Já se sabe que é importante "entrar com o pé direito", que "não há jogos fáceis", que "ganhar é o que mais interessa", que 1 a 0 "vale três pontos", que outras "grandes equipas estão a sentir dificuldades", que complicado é "estar lá dentro", que "o primeiro jogo é decisivo" e que Scolari pode dizer o que bem lhe apetece. Mas é bom não esquecer que a única coisa que fizemos foi ganhar à rasca a uma selecção composta por suplentes da divisão de honra e ex semi-glórias do benfica.

14.6.06

Geração de 70

Bom Mundial é aquele em que o Brasil joga bem e perde.

Itália

Até este preciso momento, a melhor equipa africana foi o Gana, a melhor equipa (sem mais) foi a Itália e o melhor jogo, logicamente, o Itália-Gana. Numa altura em que a diplomacia sabuja predomina no mundo da bola, a Itália apresenta-se a jogar de uma forma quase absolutista. Quando não tem a bola, defende, como só ela sabe, com dez jogadores distribuídos pelo interior e limites da grande área, esperando pela inevitável perda de bola do adversário. Logo que recupera, lança-se em contra-ataques rapidíssimos e sem quaisquer rodeios. Pontapé para a frente, como nos matraquilhos. Os italianos não se dão ao trabalho de fintar os jogadores que lhes aparecem pela frente. Despacham de imediato a bola por cima deles ou, pura e simplesmente, ultrapassam-nos em corrida, como se não passassem de corpos irrelevantes, à beira do desprezível, cujo objectivo não é mais do que atrasar um pouco a cavalgada até à baliza contrária. Os jogadores adversários estão para Toti, Pirlo, Camoranesi, Toni e tutti quanti, como as barreiras dos 400 metros barreiras estavam para Edwin Moses: algo que, como mais ou menos incomodo, se ultrapassa a correr e a saltar. Sempre gostei do catenaccio e desde que Zico , Sócrates, Cerezo e Falcão abandonaram a selecção brasileira que torço pela Itália. Mas assim dá mais gozo.

8.6.06

Momentos assim assim do Mundial


Em Nápoles (Itália 90), na trágica meia final contra a Argentina, Serena não recuou e toda a gente pressentiu que iria falhar. Serena falhou.

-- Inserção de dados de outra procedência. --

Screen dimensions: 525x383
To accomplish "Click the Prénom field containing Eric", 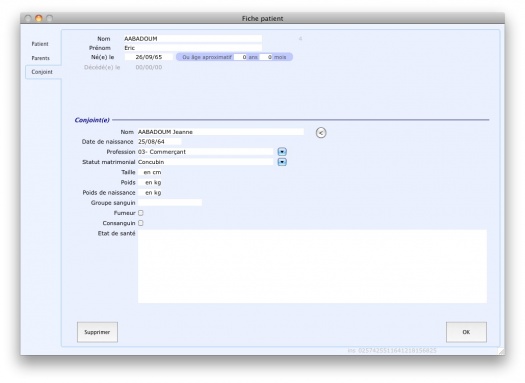I will (x=193, y=48).
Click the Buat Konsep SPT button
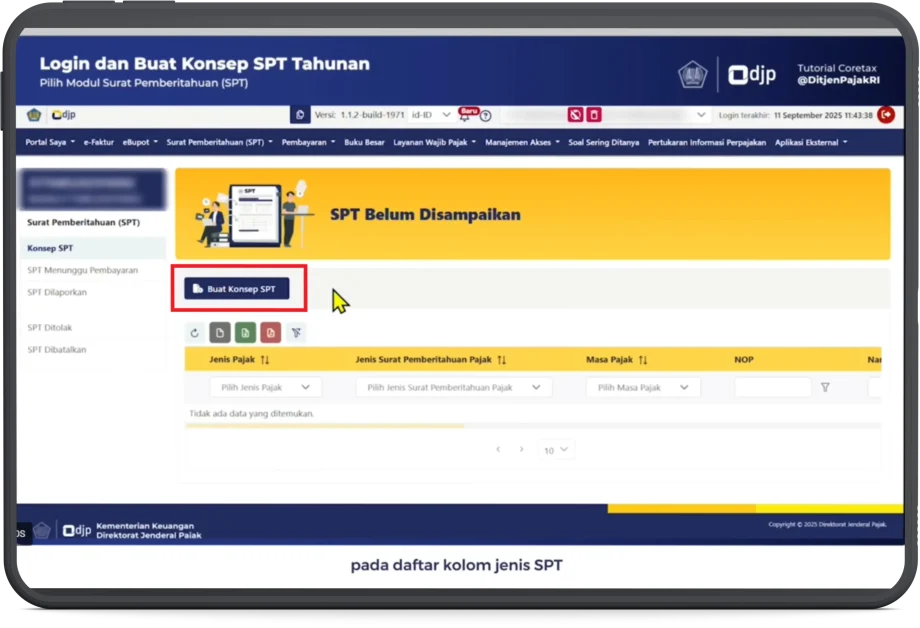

Recuar é preciso, viver não é preciso

Bastará uma pouco exaustiva observação da realidade para perceber que, quem não recuar até ao limite da grande área para ganhar balanço, perde, pelo menos, cinquenta por cento de probabilidade de marcar o penalty. Por outro lado, quando uma boa parte daqueles que assistem ao jogo pressentem que o penalty não vai entrar, a probabilidade dele não entrar aumenta significativamente. Estamos no campo do silogismo dialético: o jogador que recua apenas um ou dois metros antes de partir para bater a bola, induz no público o pressentimento de falhanço; o falhanço pressentido pelo público induz o jogador a falhar; a probabilidade de o falhanço acontecer cresce e o falhanço acontece (excepto quando se trata de brasileiros dos bons ou do Panenka).

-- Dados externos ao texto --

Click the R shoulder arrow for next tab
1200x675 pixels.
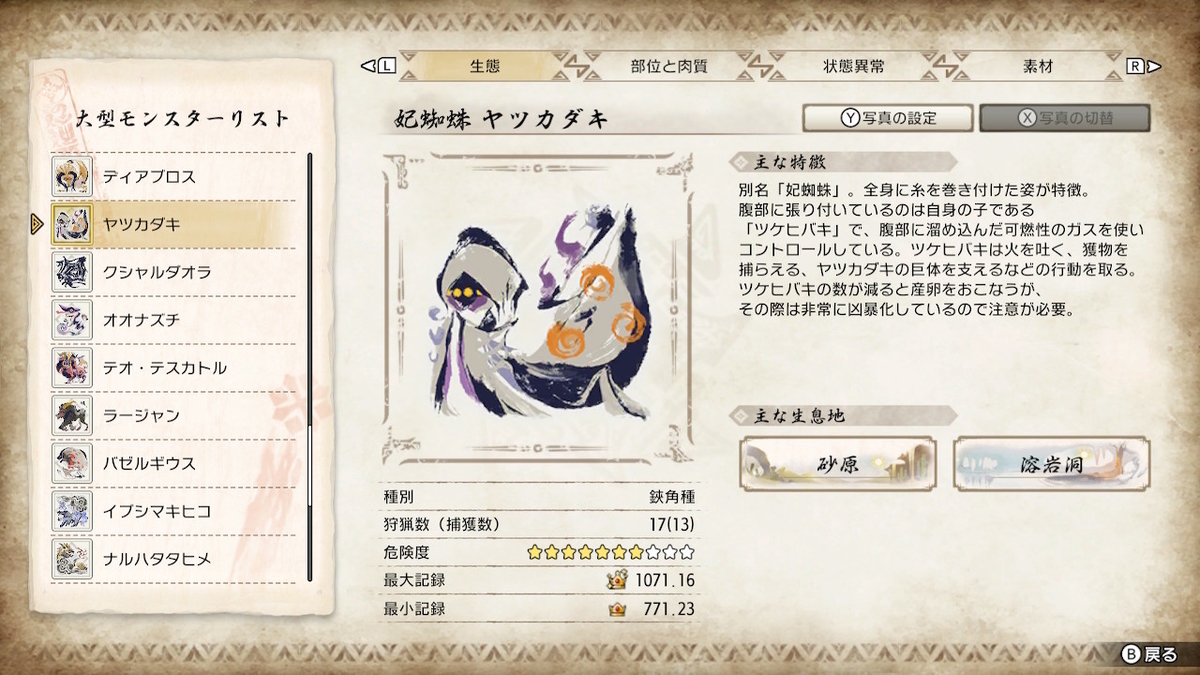(x=1143, y=67)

Momentos assim assim do Mundial

A equipa do Uruguai é a grande ausente deste campeonato. É a grande ausente de qualquer campeonato para o qual não seja apurada. Uma selecção que joga mais em porrada do que em força (nisto é a melhor), que tem mau perder, onde há sempre gente expulsa e, pelo meio, um ou outro jogador capaz de pôr uma orquestra de bombos a tocar Vivaldi.

7.6.06

Momentos assim assim do Mundial


O cabelo de Rudy Voeller.

Momentos assim asssim do Mundial


Sócrates falha. Stopyra faz o 1-0. Alemão empata. Amoros 2-1. Zico, depois de ter desperdiçado um durante o jogo, acerta. Bellone marca o 3-2. Branco 3-3. Platini falha, mas de nada serve. Logo a seguir, Julio Cesar atira à trave e Luis Fernandez põe a França nas meias-finais.

Momentos assim assim do Mundial


Esquema táctico da selecção peruana de 1978. O Peru começou bem o Mundial da Argentina (vitória sobre a Escócia, empate com a laranja mecânica e goleada ao Irão), mas acabou humilhado pela equipa da casa, num jogo em que o resultado (6-0) – diz-se – foi previamente acordado entre Generais dos dois países, para permitir que a Argentina passasse à final, em nome do orgulho latino-americano.

5.6.06

Viver em Portugal é bom

Ou não fosse este um país que, na primeira semana e meia de Mundial, oferece quatro dias inúteis, dois feriados e três potenciais pontes. Tudo bem pensado e melhor escolhido para nos permitir assistir sem grandes chatices a 18 dos jogos de meio da tarde.

Alemanha 2006

Muito melhor que a futebolândia é a futebolândia global.

Revisionismos

Até simpatizo com a ideia de pôr alguma ordem na caracterização do Estado Novo e clarificar a má doutrina que, desde o PREC, tem sido usada para explicar a História recente às criancinhas. Mas convém não exagerar. Salazar, um liberal? Parece-me ser demais. Nesse caso, como definir o João Miranda? Um desterrado de Mercúrio?

2.6.06

Breve História da humanidade

The sun is the same in a relative way but you're older

Sobre estetas V

A estética não é um conceito relativo. Admite-se alguma margem para considerar isto ou aquilo mais ou menos estético. Mas não se pode dizer que tudo tem o seu lado estético. O mau gosto é mau gosto, e o que não falta é gente iludida com a sua capacidade de apreciação. Depois há os guardiões da Estética - com letra grande e dedo em riste - que não concedem um milímetro perante gostos que se desviem dos superiores padrões que erigiram e tentam impor aos outros. A estética torna-se, então, maçadora, obrigatória, sagrada. Os estetas absolutistas, encontrando-se num extremo, delimitam a mediania. É bom que existam, mas ainda é melhor que não mandem.

Sobre estetas IV

Os antigos (Platão & Co.) associavam a estética à ética, a beleza à moral, o belo ao bom. O tempo acabou por mostrar que são conceitos de tal modo autónomos que muitas vezes se concretizam em pólos opostos. Não sei ao certo quem perdeu mais com a dissolução da unidade clássica, mas desconfio que não foi a estética.

Sobre estetas III

Já um esteta cego, com o tacto naturalmente mais apurado, é um esteta feliz.

Sobre estetas II

Um esteta que não se faça acompanhar por uma mulher linda, é um esteta sem autoridade moral.

Sobre estetas

O verdadeiro esteta não se contenta com reconhecer, contemplar e admirar a beleza. Quer consumi-la, trazê-la para casa, comê-la, fazê-la sua propriedade. Quando não consegue - e quase nunca consegue em níveis condizentes com a voracidade esteta que o consome - fica frustrado. O verdadeiro esteta é um ser insatisfeito por natureza.